> [PAGE EXCERPT]
::::

Source:  Olcott, Henry Steel. Old Diary Leaves: The True Story of the Theosophical Society. New York: G. P. Putnam’s Sons, 1895. Vol. 1 (1874–1878), 377, 379–81.

Case 4b
Henry S. Olcott
New York City

I could name two cases where I have encountered the person both in the physical body and in the astral body.  There are also a number of instances in my experience where I have seen the person in the astral body but not in the physical, and in the physical but not in the astral; but in two cases I can state that I have known the person in both capacities. In both cases I saw them in the astral body first. The first case I will mention is the case already reported in the pamphlet called “Hints on Esoteric Theosophy --- No. 1,” In that instance the person was my Teacher [Mahatma Morya] , whose photograph lies on the table here; and I now exhibit the turban which he took off his head, when I demanded of him some tangible proof of his visit. The man who visited me was instantly recognised by me from a portrait which I had in my possession --- the portrait which you see there.  He appeared when I was in my room before retiring at night.  As it was my custom to lock my door, I presume that my door was locked at that time.  I know that the door was not opened, for I sat in such a way reading that the door could not be opened without immediately attracting my notice. My own conviction is --- in fact, I should be willing to affirm most positively --- that the door did not open and that the appearance and disappearance of my visitor occurred without using the means of ingress or exit.  The phantom man had a phantom turban on his head, and he fully materialised the turban only by drawing to it through the current --- electric, odic, astral, ethereal, or whatever you please --- which is constantly running between the projected phantasm and the body, all the residual coarser atoms of the head cloth upon the solid body left behind. He was a model of physical beauty, about 6ft. 6in. or 7in. in height, and symmetrically proportioned. Great stature is not so rare among the Rajpoots. I have seen very tall Hindus, for I have been through the Rajpoot country; but taking him all in all, he was the most majestic human figure I ever laid my eyes upon.

::::

> [DATA]
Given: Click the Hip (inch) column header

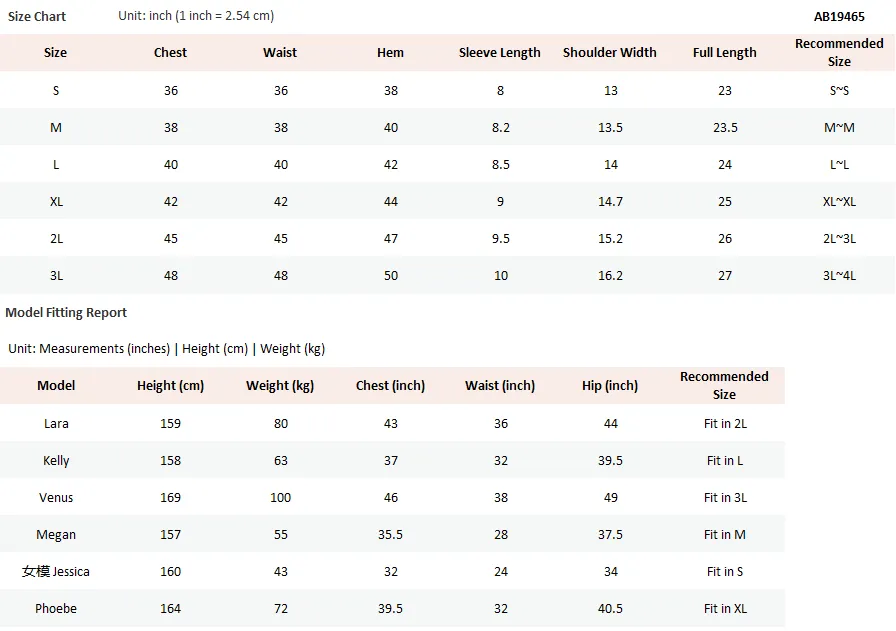Looking at the screenshot, I should [610, 386].
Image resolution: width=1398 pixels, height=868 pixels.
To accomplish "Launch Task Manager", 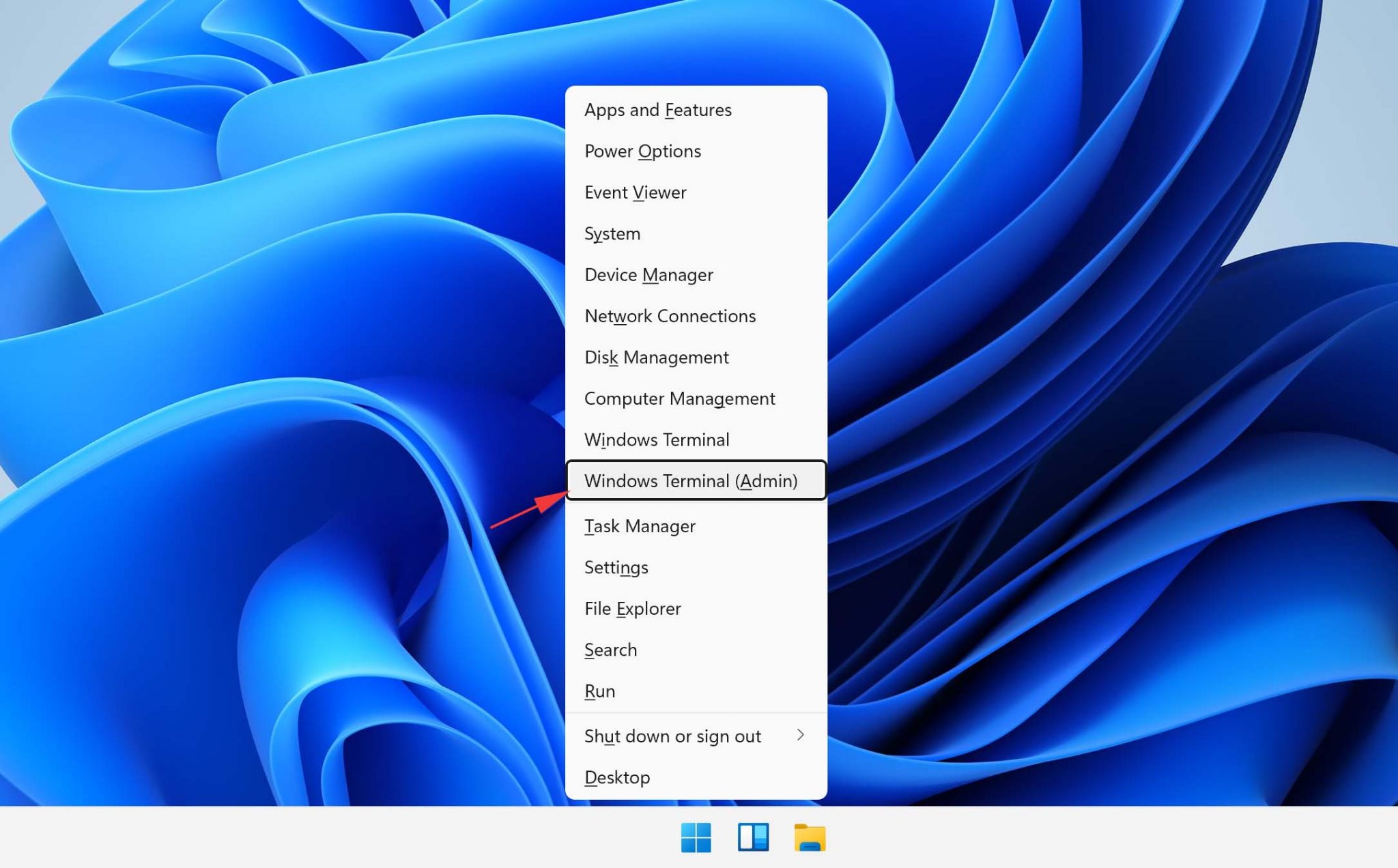I will 640,525.
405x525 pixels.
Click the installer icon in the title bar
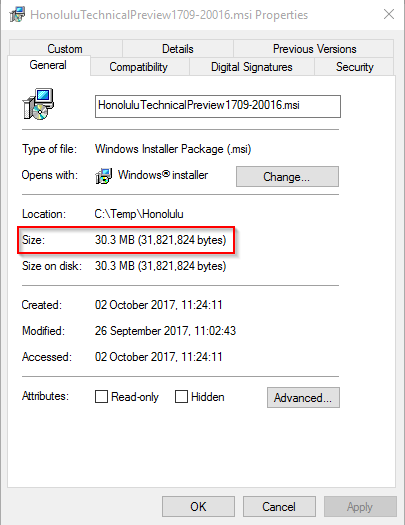coord(17,14)
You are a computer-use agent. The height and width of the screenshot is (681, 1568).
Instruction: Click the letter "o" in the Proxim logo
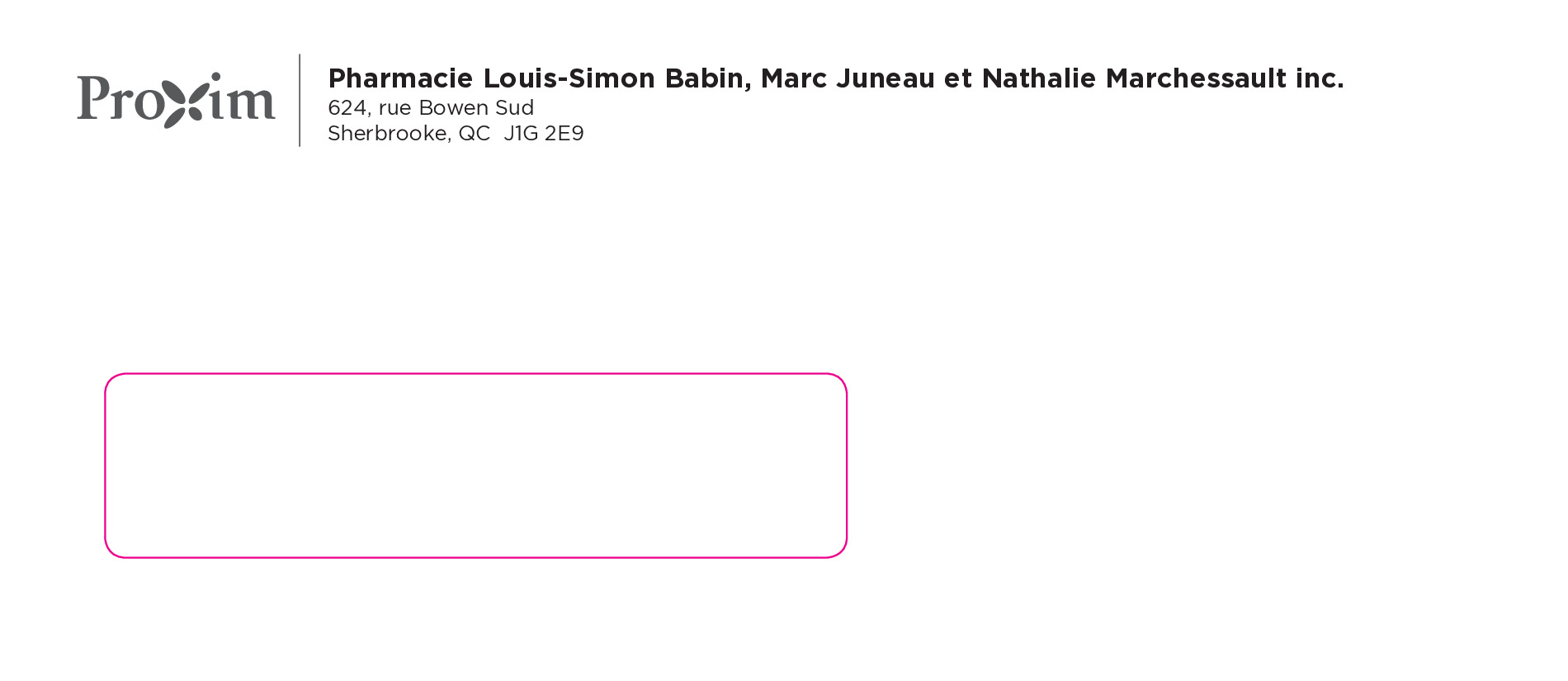[x=149, y=102]
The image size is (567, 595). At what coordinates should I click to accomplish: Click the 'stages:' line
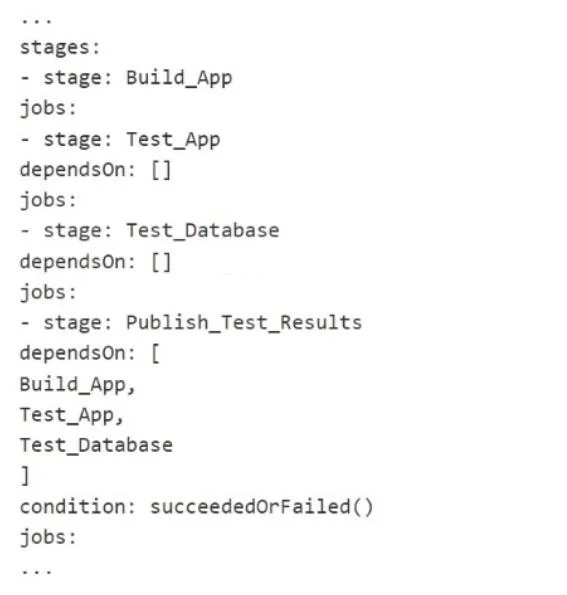[x=60, y=49]
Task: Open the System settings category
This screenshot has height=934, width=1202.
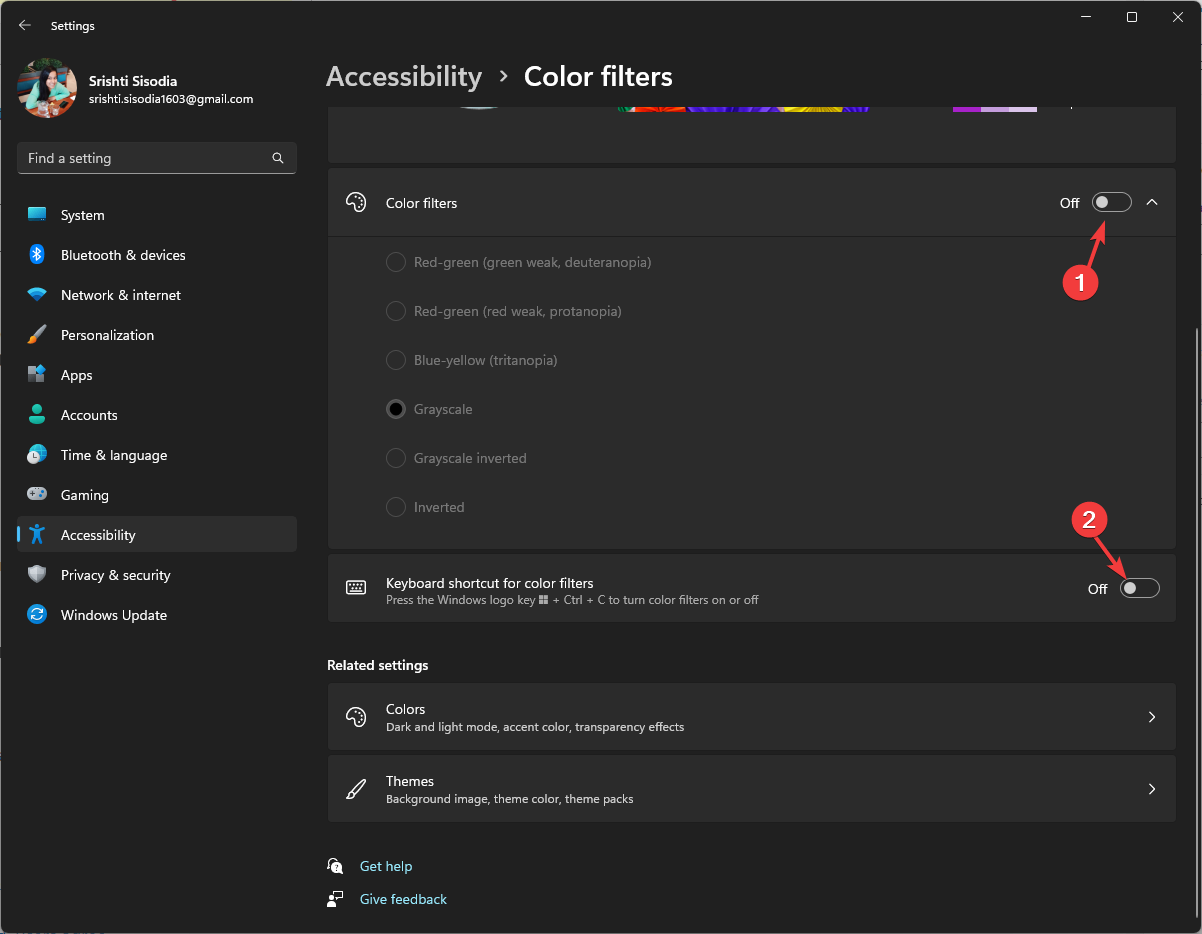Action: [82, 215]
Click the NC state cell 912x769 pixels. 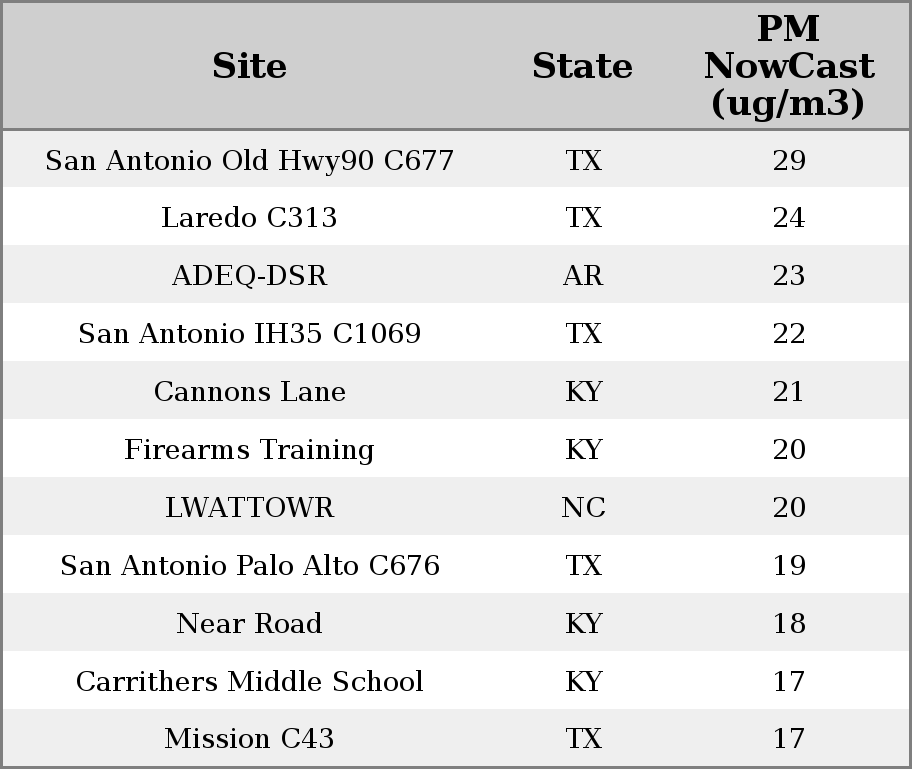pos(583,507)
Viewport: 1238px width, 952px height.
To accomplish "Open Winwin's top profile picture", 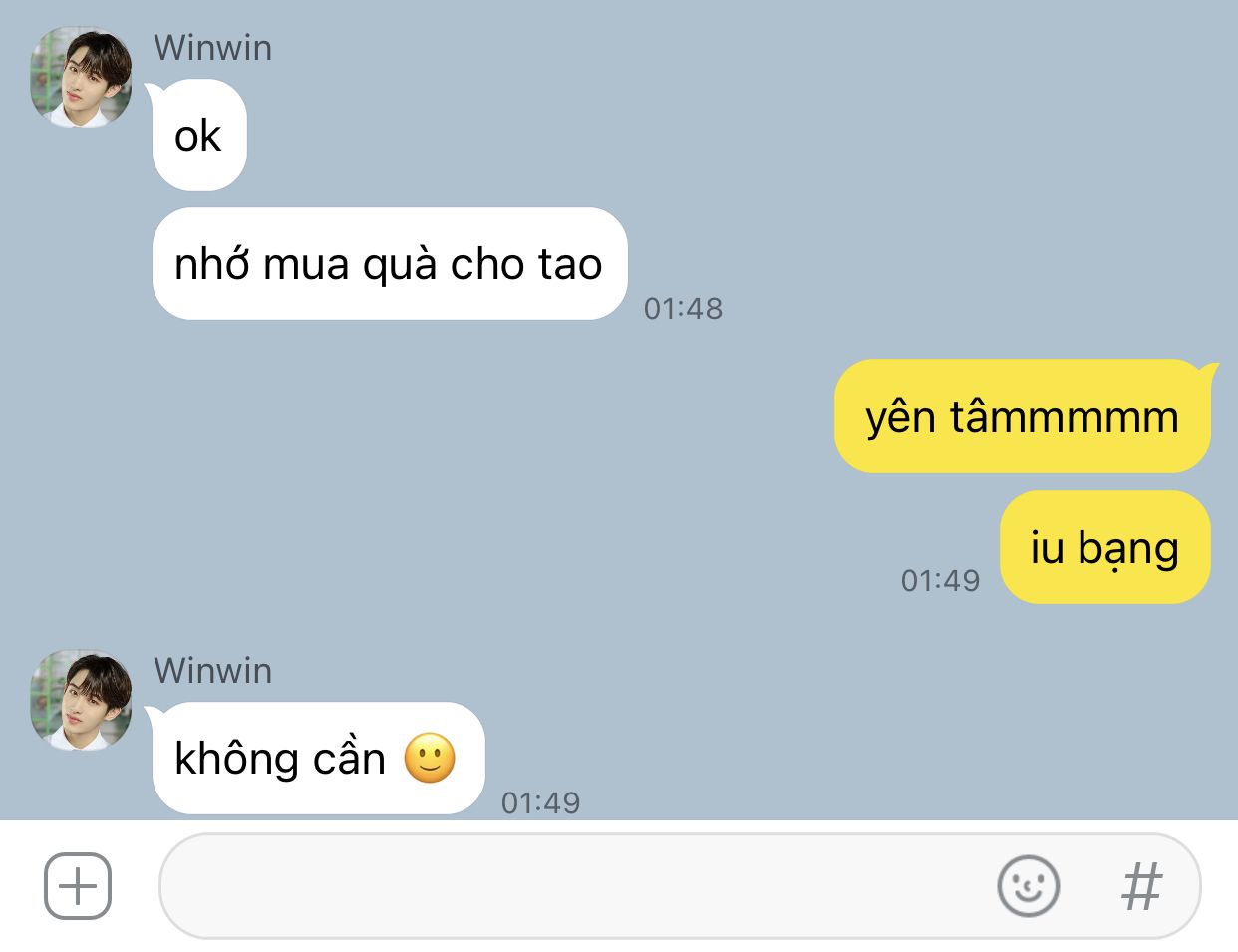I will [81, 78].
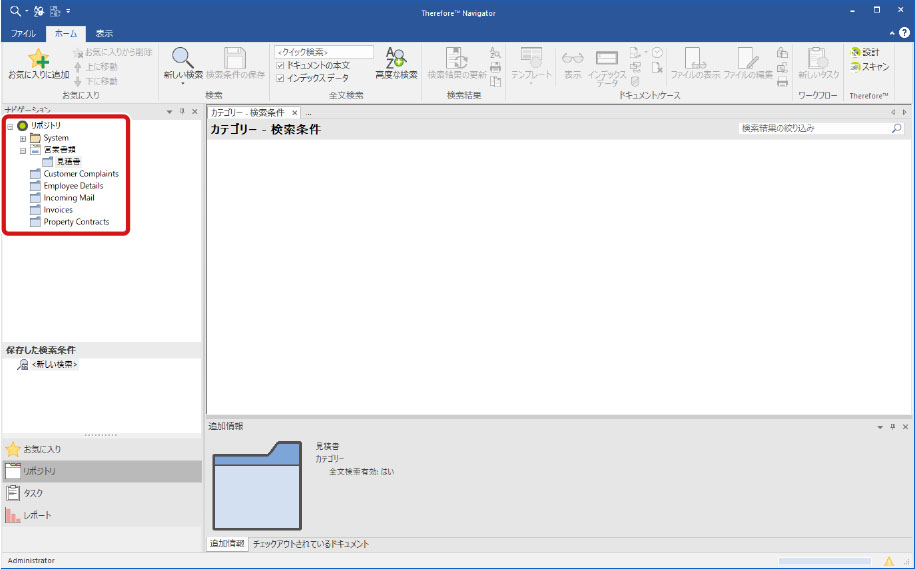Click the help question mark icon
This screenshot has height=569, width=915.
pyautogui.click(x=904, y=33)
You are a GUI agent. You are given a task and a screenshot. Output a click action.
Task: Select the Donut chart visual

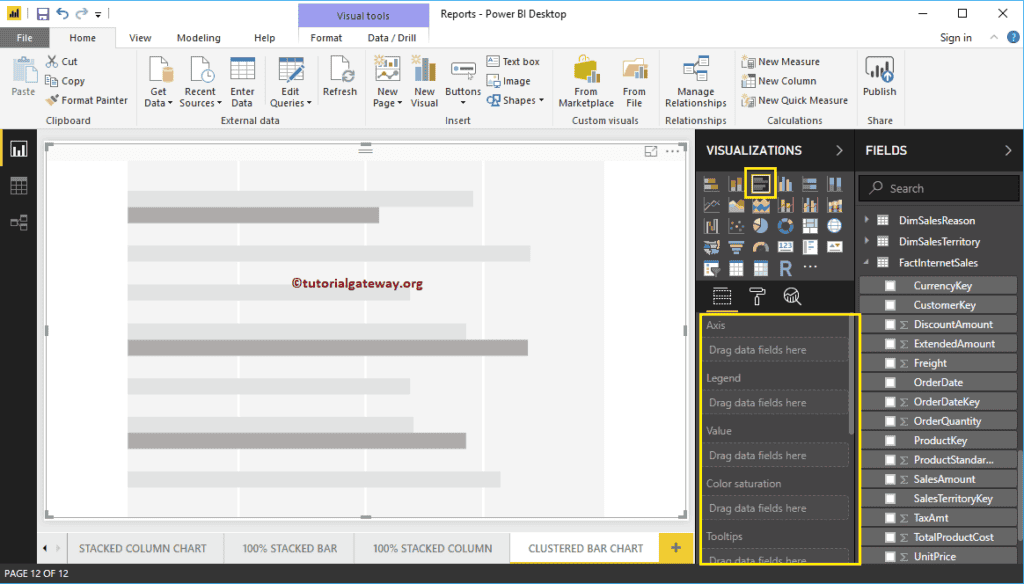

::::

> [TASK REQUIREMENTS]
a. Can you change "Theosophical Society" to "Theosophical Movement" in the astral-visit account from "Source:  Olcott, Henry" to "(1874–1878), 377, 379–81." and show that stretch?
b. Can you carry the astral-visit account on past its final sentence?
The data is separate from the astral-visit account.

> [EXPECTED OUTPUTS]
a.
Source:  Olcott, Henry Steel. Old Diary Leaves: The True Story of the Theosophical Movement. New York: G. P. Putnam’s Sons, 1895. Vol. 1 (1874–1878), 377, 379–81.

b.
Case 5
Henry S. Olcott
January 1879

The most striking incident of our stay in London was the meeting of a Master by three of us as we were walking down Cannon Street. There was a fog that morning, so dense that one could hardly see across the street, and London appeared at its worst. The two who were with me saw him first, as I was next to the curb, and just then my eyes were otherwise occupied. But when they uttered an exclamation, I turned my head quickly and met the glance of the Master as he looked back at me over his shoulder. I did not recognize him for an acquaintance, but I recognized the face as that of an Exalted One; for the type once seen can never be mistaken. We three friends kept together in the City and went together back to Dr. Billing's house, yet on entering we were told by both Mrs. Billing and HPB that the Brother had been there and mentioned that he had met us three—naming us—in the City. Mrs. Billing described him as a very tall and handsome Hindu, with a peculiarly piercing eye which seemed to look her through. For the moment she was so staggered that she could not say a word, but the stranger said: "I wish to see Madame Blavatsky," and moved towards the door of the room where she sat. Mrs. Billing opened it for him and bade him enter. He did so, and walked straight towards HPB, made her an Oriental salutation, and began speaking to her in a tongue the sounds of which were totally unfamiliar to Mrs. Billing.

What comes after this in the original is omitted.